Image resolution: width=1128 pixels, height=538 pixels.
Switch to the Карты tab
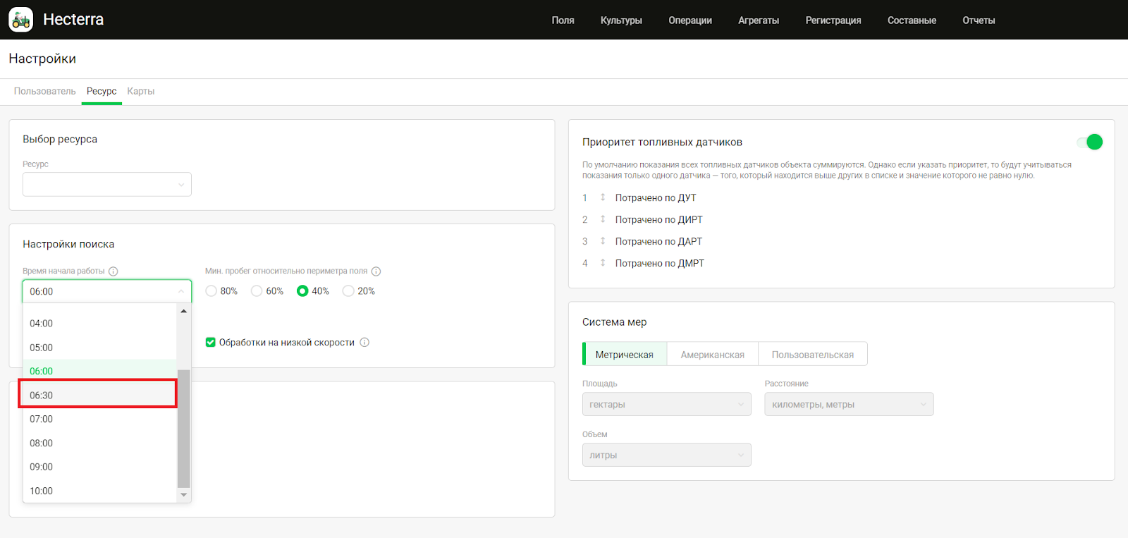pyautogui.click(x=140, y=91)
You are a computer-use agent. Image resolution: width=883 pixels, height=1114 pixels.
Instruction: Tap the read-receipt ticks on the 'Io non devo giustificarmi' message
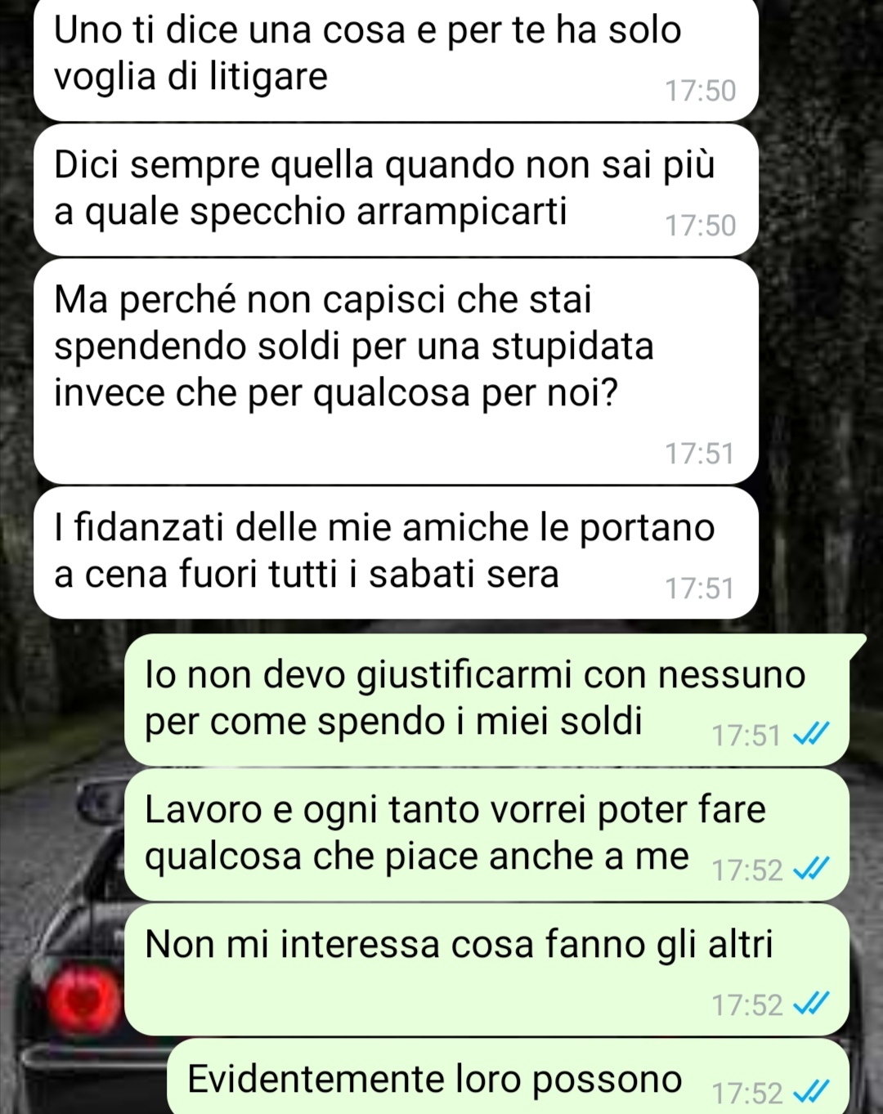(x=812, y=735)
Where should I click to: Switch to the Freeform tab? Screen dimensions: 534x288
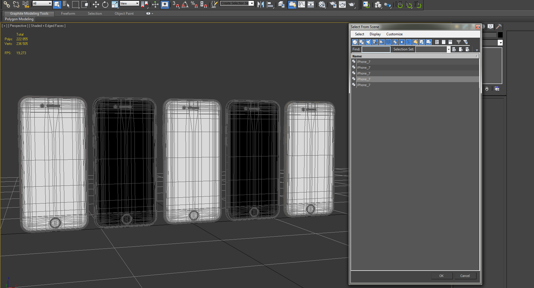click(x=68, y=14)
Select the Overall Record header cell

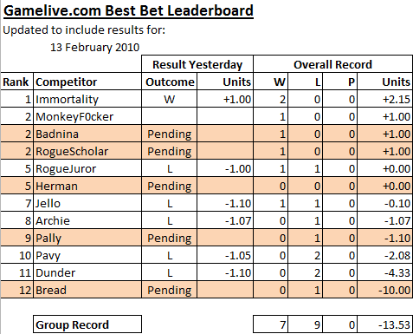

Task objective:
All lines of the material above should be returned unchanged, but no pictures should be included.

Solution to the exercise:
Image resolution: width=1128 pixels, height=538 pixels.
Switch to the Карты tab
pyautogui.click(x=140, y=91)
You are a computer-use agent. Image resolution: width=883 pixels, height=1114 pixels.
Instruction: Tap the read-receipt ticks on the 'Io non devo giustificarmi' message
(x=812, y=735)
Where should I click to: Switch to the Freeform tab? Screen dimensions: 534x288
click(x=68, y=14)
Select the Overall Record header cell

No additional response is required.